Palindrome Partitioning IV interview FAQ
Is Palindrome Partitioning IV really asked much in interviews?+
Rarely. Only one major company in the dataset has reported it, and acceptance is 44 percent, suggesting it's a filter question when it does appear. Don't expect it often, but if it lands in your OA, you need to nail it.
What's the trick that separates solvers from blankers?+
Precompute the palindrome validity table first. Most people try to check palindromes on the fly inside DP, which destroys runtime. Build a 2D boolean array in O(n squared), then your DP transitions become lookups. The three-partition constraint itself isn't the hard part once your DP state is right.
How does this differ from the classic Palindrome Partitioning problems?+
Classic versions ask for all possible partitions or the minimum number. This one locks you into exactly three substrings, which forces DP with a partition-count dimension. It's a harder constraint because you can't use a greedy approach.

**MATERIAL FOR THIS EXERCISE:**

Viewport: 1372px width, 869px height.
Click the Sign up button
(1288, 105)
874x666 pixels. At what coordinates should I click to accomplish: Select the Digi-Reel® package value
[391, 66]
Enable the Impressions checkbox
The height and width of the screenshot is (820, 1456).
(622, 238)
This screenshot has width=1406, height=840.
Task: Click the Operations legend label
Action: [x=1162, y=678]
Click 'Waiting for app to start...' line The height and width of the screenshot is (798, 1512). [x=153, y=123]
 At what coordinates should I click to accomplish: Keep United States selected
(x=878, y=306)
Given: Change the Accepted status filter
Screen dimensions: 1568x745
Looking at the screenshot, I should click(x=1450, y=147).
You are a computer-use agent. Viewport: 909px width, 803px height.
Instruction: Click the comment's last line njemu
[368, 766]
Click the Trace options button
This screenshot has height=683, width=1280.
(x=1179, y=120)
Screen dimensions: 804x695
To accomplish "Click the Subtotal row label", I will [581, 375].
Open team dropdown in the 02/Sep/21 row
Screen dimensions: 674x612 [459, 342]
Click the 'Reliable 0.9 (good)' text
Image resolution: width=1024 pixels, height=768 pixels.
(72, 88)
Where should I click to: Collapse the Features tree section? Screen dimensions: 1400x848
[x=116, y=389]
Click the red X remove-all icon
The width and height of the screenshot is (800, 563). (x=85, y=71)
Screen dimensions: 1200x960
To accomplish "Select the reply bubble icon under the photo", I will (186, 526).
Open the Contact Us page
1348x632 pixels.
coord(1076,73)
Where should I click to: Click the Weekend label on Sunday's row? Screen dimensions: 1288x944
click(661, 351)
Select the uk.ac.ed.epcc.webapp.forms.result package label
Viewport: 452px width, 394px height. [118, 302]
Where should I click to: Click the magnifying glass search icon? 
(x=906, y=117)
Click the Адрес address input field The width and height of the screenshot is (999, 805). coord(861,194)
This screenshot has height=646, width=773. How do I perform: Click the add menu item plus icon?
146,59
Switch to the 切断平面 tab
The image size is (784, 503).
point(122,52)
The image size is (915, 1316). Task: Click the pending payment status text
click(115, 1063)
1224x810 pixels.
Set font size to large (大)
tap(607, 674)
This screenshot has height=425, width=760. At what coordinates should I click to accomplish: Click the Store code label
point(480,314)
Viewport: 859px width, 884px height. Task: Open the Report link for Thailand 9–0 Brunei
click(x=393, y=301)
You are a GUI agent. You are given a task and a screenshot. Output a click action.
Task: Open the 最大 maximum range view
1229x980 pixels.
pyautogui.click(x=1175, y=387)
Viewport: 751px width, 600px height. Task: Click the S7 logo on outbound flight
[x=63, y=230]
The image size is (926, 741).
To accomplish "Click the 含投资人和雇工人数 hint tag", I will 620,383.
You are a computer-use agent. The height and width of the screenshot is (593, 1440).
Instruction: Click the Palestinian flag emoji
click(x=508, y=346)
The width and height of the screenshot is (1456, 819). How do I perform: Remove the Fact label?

**SET OF TASKS:**
[1] In the records, give back unchanged every line from the one with "At what coordinates should I click to accomplish: Keep" up to and including the one with "Looking at the".
[2] Pick up the Palindrome Partitioning IV interview FAQ after its last line and keep writing it.

**TASK-BY-TASK OUTPUTS:**
[1]
 At what coordinates should I click to accomplish: Keep United States selected
(x=878, y=306)
Given: Change the Accepted status filter
Screen dimensions: 1568x745
Looking at the screenshot, I should click(x=1450, y=147).

[2]
What's the time and space complexity you're aiming for?+
O(n squared) time for the palindrome precompute table, then O(n squared) for DP. Space is O(n squared) for the palindrome table and O(n) or O(n squared) depending on whether you track just the current partition count or all k values. This fits comfortably in most time limits.
Should I use memoization or bottom-up DP?+
Bottom-up is cleaner here. You build the palindrome table, then iterate through string positions and partition counts, updating your DP state based on previously solved subproblems. Memoization works too but adds recursion overhead for no real gain.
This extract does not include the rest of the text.